Good point. I left off that you could register a callback on transaction
commit to clear the sticky flag.
Not a nice perspective -- for too reasons:
* When would I register the callback?
When you set the volatile data that needed to be sticky.
Sure, the callback should not need to look at all objects in
the cache to find the sticky ones.
This means, the callback would need to be registered for
each object potentially relevant at transaction boundary time.
Yes, any object that needed to be sticky would need to have a callback
registered.
In principle, all objects in the cache can be relevant...
All objects are sticky?
* The examples above have their "_p_sticky" defined at
class level -- as they make vital use of volatile attributes
and need a garanteed lifetime for them until transaction boundary.
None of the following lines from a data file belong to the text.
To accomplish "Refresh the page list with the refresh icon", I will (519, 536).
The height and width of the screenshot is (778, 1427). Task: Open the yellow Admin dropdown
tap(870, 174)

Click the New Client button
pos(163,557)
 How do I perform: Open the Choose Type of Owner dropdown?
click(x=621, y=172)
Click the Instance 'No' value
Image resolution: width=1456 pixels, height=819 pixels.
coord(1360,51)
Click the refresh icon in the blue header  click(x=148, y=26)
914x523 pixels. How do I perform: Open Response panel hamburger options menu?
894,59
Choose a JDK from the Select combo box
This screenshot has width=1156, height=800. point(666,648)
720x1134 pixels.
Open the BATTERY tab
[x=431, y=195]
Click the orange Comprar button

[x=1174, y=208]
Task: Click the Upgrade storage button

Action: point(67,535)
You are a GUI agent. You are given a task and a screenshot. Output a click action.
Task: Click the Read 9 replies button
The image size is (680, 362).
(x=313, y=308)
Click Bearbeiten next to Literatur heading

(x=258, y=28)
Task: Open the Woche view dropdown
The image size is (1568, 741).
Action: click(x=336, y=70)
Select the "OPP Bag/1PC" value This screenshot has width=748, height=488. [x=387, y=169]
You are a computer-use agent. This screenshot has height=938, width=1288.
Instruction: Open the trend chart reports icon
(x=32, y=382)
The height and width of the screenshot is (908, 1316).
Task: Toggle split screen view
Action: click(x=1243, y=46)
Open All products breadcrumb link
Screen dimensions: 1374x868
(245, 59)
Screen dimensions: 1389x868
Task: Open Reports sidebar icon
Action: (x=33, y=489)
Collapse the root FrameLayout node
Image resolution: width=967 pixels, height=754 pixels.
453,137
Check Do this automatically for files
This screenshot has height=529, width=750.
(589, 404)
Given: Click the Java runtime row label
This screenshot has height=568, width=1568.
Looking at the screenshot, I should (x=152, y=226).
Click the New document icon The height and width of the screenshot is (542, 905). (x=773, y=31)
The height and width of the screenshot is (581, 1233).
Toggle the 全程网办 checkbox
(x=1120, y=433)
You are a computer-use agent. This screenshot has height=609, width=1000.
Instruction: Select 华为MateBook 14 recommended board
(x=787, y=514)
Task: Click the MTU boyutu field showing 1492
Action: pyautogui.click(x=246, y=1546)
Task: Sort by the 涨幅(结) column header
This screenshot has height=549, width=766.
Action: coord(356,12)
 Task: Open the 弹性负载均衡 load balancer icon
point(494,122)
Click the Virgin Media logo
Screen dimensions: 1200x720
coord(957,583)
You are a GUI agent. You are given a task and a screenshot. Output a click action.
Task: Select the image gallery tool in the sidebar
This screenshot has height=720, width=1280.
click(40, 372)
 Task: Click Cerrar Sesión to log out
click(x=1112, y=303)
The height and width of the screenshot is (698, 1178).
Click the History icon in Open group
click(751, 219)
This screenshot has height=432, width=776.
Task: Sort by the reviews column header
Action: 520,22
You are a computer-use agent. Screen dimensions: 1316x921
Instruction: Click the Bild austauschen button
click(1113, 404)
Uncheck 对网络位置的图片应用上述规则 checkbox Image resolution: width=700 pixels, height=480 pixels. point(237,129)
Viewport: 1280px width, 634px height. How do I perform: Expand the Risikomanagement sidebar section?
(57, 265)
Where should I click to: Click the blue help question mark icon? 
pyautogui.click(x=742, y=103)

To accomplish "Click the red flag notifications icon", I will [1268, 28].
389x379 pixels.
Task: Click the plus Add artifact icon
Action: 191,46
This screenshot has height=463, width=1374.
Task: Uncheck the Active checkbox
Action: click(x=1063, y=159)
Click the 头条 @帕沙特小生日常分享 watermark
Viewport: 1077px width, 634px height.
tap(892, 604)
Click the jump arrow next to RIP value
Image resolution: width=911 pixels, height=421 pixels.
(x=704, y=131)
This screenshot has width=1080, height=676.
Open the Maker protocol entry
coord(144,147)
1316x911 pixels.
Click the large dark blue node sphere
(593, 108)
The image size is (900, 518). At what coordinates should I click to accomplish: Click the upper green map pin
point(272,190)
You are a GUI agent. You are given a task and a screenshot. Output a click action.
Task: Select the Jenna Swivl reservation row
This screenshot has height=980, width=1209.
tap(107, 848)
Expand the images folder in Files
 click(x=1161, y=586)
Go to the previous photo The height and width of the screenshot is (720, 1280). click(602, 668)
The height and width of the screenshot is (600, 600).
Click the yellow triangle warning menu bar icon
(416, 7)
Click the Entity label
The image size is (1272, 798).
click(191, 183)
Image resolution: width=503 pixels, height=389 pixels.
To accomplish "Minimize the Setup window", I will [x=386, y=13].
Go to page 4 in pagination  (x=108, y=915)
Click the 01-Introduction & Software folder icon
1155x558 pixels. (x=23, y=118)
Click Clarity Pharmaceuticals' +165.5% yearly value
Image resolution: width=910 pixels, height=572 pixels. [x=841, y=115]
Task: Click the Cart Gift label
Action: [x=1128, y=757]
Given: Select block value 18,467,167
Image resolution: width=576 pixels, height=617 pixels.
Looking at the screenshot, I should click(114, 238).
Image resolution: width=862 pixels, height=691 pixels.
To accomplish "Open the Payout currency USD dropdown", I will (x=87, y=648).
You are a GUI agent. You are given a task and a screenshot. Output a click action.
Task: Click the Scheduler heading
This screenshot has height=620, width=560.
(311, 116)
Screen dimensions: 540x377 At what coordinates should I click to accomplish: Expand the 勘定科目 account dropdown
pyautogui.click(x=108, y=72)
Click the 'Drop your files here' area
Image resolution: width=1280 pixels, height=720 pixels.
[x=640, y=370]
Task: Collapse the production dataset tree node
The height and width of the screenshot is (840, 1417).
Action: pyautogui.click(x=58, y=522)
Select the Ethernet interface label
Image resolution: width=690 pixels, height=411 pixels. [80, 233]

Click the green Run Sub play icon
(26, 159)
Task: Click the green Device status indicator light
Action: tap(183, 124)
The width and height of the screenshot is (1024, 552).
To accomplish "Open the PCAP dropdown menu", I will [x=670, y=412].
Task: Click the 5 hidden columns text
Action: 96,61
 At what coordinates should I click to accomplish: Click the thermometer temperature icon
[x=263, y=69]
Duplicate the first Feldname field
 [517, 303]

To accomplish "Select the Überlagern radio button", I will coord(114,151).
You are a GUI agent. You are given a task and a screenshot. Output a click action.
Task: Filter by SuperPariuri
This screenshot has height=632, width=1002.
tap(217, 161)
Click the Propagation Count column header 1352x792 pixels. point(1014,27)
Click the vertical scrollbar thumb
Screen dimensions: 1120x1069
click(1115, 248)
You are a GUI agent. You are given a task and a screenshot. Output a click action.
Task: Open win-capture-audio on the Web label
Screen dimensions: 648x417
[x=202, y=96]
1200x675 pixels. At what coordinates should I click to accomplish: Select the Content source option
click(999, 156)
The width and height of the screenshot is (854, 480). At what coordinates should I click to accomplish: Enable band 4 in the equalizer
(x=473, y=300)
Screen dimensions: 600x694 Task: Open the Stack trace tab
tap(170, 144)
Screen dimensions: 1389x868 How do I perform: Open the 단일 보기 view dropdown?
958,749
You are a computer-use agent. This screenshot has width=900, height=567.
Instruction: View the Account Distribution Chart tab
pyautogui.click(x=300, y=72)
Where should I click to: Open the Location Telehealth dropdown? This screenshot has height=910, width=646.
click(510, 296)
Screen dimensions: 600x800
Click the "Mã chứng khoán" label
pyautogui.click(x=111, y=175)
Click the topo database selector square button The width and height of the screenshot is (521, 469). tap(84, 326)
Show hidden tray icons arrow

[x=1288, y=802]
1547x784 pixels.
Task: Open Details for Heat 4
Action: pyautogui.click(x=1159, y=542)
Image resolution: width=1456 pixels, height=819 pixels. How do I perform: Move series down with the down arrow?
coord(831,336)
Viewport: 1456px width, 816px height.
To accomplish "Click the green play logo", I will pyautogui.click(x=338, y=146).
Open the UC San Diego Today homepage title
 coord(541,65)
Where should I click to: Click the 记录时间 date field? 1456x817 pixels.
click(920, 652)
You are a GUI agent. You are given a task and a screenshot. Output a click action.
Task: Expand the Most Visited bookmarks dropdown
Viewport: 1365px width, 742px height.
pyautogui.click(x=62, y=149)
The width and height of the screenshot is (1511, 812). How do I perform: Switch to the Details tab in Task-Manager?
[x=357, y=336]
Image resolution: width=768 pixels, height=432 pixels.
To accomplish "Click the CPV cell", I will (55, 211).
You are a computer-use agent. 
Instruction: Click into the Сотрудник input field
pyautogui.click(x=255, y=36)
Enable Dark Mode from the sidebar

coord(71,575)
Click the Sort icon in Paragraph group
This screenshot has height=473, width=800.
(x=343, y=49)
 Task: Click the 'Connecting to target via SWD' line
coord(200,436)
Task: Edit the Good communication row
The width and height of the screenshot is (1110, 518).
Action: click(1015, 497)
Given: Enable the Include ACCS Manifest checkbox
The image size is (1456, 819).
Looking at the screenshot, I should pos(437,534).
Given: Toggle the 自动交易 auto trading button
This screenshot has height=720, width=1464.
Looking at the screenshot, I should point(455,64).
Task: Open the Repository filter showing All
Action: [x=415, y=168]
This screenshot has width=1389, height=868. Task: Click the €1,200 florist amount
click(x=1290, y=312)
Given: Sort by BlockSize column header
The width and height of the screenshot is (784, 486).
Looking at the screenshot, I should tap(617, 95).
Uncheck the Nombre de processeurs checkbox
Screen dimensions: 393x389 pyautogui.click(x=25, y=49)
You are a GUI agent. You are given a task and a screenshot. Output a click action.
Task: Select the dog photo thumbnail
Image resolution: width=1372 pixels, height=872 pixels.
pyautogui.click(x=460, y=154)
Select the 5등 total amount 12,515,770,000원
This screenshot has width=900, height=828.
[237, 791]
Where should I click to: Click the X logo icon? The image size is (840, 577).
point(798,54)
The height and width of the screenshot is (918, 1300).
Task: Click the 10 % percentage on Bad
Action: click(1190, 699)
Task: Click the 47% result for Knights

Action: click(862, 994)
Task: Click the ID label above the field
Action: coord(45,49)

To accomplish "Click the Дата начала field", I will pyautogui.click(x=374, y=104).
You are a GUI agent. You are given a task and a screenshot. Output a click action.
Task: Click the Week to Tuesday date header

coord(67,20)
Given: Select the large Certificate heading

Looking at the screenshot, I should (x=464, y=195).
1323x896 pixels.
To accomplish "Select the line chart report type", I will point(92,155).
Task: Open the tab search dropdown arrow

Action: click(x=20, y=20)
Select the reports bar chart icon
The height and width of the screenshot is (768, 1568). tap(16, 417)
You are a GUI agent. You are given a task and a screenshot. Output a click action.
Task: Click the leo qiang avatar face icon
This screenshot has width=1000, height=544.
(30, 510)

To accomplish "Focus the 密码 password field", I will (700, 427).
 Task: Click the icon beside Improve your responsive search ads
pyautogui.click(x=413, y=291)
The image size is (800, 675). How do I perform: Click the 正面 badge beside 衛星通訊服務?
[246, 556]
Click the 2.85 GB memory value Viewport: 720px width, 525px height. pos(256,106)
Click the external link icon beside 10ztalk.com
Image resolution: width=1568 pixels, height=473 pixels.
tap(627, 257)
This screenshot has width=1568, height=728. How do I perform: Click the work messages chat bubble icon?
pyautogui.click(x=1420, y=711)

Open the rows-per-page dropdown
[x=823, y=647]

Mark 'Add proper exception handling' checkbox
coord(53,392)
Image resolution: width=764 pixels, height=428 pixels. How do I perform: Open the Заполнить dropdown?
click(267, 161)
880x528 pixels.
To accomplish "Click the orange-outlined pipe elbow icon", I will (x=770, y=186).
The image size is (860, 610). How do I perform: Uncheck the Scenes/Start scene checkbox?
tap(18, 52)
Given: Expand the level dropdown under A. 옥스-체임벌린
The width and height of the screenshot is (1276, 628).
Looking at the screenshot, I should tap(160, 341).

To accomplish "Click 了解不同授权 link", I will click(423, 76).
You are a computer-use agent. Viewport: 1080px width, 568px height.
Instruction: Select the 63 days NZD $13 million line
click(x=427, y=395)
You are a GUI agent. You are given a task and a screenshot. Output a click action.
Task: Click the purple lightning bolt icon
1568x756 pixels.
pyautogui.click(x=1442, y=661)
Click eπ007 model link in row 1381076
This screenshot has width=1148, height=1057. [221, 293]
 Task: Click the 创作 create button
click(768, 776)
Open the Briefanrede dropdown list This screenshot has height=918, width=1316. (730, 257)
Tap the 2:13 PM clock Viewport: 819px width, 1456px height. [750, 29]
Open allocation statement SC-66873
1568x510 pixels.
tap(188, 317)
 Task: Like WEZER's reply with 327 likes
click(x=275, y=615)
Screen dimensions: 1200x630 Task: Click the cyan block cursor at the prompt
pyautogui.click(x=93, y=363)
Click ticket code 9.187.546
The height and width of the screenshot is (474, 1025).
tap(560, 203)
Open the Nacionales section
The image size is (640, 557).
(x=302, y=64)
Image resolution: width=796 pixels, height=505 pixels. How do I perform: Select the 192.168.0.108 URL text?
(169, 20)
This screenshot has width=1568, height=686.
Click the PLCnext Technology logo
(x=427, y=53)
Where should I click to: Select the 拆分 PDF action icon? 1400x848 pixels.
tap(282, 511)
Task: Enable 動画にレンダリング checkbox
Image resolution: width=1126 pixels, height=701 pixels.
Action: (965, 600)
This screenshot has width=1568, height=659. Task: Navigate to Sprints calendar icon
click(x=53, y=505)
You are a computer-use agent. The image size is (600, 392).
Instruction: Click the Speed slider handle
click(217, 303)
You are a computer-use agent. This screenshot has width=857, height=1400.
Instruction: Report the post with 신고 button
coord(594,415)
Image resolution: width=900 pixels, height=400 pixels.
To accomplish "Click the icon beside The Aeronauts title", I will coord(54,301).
Hm, so stickyness is a property of the class? Why store _p_sticky on
the instance then?
This means we need an additional callback activated after
the cache garbage collection to get rid of the instance
level "_p_sticky" again.
I don't really follow this. I'm not sure I need to.
I have a feeling that there's some deeper issue lurking here.
I'll have to think about this some more.
Some observations:
- This isn't unique to _v_ attributes. An object could
have other non-persistent data that is precious.
- I wonder if an argument could be made than we shouldn't
implicitly deactivate an object that has been accessed in a
a transaction while the transaction is still running.